- **DIRECTIONS FOR THIS TASK**
Give every line of the records exactly, please, from the first up to and including the one containing "Click the movie list vertical scrollbar".

- **INPUT DATA**
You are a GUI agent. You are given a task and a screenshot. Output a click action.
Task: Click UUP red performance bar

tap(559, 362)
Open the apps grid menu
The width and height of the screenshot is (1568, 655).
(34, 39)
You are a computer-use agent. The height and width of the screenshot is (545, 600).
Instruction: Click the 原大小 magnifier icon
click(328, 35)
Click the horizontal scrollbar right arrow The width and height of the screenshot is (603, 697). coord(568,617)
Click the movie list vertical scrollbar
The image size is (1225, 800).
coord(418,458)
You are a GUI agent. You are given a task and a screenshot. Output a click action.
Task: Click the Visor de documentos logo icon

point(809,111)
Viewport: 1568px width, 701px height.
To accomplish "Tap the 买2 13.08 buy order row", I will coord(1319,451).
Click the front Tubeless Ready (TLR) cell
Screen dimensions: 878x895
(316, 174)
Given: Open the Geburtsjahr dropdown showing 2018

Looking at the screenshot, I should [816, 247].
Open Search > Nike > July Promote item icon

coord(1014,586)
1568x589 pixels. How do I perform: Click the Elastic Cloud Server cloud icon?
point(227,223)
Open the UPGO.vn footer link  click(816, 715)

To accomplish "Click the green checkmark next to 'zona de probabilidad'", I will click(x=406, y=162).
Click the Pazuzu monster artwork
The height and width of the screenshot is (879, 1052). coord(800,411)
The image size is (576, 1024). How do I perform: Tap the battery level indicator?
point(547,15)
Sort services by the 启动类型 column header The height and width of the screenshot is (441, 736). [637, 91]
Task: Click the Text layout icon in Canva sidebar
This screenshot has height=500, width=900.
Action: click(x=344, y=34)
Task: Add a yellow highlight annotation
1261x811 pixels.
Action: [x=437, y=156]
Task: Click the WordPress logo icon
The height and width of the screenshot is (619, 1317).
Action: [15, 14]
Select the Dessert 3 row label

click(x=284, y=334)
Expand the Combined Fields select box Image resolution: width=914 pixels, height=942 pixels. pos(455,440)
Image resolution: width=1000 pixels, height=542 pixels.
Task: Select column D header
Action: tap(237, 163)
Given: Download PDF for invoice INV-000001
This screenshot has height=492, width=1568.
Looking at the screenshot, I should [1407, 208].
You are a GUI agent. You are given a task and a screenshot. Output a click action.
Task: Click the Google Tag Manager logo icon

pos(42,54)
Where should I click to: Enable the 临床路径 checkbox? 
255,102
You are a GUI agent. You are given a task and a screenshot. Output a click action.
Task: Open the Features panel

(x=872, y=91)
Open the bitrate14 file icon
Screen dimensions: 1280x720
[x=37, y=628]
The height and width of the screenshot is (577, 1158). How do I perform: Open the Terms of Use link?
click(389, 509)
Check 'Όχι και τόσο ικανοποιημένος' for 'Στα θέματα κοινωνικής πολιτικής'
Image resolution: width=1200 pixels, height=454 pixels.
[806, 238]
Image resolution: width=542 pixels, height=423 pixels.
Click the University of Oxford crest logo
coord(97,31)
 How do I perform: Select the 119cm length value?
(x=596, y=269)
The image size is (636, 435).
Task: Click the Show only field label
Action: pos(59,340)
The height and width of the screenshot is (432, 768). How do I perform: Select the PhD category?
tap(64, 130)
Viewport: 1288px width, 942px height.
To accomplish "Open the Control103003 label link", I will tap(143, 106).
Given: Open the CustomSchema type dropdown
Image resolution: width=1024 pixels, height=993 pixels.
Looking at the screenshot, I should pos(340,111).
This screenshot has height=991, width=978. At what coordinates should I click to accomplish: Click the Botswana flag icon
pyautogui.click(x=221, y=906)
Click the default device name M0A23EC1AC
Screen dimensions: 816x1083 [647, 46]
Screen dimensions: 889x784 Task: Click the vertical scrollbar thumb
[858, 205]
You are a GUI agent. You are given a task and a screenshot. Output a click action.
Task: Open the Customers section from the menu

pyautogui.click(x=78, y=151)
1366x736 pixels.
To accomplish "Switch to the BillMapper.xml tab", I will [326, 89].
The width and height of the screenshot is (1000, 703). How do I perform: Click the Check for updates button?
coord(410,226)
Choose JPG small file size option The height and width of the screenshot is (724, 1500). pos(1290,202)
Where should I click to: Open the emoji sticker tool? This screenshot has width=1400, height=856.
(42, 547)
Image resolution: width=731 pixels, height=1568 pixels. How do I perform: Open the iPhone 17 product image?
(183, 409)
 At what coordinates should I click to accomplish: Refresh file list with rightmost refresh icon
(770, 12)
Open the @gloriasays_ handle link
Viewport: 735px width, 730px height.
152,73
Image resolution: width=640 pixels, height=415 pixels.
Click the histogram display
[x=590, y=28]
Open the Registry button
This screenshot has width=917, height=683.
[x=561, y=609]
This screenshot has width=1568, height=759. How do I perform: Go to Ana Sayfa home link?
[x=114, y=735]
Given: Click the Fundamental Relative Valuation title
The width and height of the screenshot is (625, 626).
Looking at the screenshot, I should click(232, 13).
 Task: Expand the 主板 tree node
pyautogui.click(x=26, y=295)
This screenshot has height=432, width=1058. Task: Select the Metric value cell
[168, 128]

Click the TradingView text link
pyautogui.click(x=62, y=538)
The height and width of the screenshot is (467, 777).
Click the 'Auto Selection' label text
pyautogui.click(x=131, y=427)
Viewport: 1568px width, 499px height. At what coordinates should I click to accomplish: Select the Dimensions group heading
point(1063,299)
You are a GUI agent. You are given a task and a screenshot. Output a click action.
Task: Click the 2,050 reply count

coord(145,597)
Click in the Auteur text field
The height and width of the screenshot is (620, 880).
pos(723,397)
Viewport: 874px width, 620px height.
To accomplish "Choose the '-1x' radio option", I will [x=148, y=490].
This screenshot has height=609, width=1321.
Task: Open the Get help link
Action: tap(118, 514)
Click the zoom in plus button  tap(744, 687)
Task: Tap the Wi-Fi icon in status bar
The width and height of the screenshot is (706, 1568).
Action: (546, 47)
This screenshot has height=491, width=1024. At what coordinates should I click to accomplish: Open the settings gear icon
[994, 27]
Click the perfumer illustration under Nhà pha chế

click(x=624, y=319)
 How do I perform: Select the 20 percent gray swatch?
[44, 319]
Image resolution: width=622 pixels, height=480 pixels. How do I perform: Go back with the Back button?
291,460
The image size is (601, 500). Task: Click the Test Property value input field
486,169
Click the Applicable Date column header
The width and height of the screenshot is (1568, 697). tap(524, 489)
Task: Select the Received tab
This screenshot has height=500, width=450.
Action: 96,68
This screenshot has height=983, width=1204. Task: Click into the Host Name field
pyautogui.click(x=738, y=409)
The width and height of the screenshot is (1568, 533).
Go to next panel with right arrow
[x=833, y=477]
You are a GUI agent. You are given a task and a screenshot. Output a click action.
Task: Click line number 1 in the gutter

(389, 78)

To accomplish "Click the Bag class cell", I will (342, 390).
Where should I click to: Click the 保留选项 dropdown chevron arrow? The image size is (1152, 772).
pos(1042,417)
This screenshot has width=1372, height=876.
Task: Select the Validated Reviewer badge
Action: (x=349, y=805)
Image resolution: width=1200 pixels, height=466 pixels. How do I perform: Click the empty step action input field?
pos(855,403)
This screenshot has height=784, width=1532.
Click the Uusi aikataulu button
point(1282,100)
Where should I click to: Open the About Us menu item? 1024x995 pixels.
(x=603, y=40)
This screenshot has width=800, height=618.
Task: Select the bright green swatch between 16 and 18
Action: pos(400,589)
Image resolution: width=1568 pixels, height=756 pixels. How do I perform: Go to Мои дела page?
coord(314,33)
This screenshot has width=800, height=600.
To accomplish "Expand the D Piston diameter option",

- **TASK ANSWER**
You are a GUI agent. You are given a task and a screenshot. Output a click action.
Task: Click UUP red performance bar

tap(559, 362)
Open the apps grid menu
The width and height of the screenshot is (1568, 655).
(34, 39)
You are a computer-use agent. The height and width of the screenshot is (545, 600).
Instruction: Click the 原大小 magnifier icon
click(328, 35)
Click the horizontal scrollbar right arrow The width and height of the screenshot is (603, 697). coord(568,617)
Click the movie list vertical scrollbar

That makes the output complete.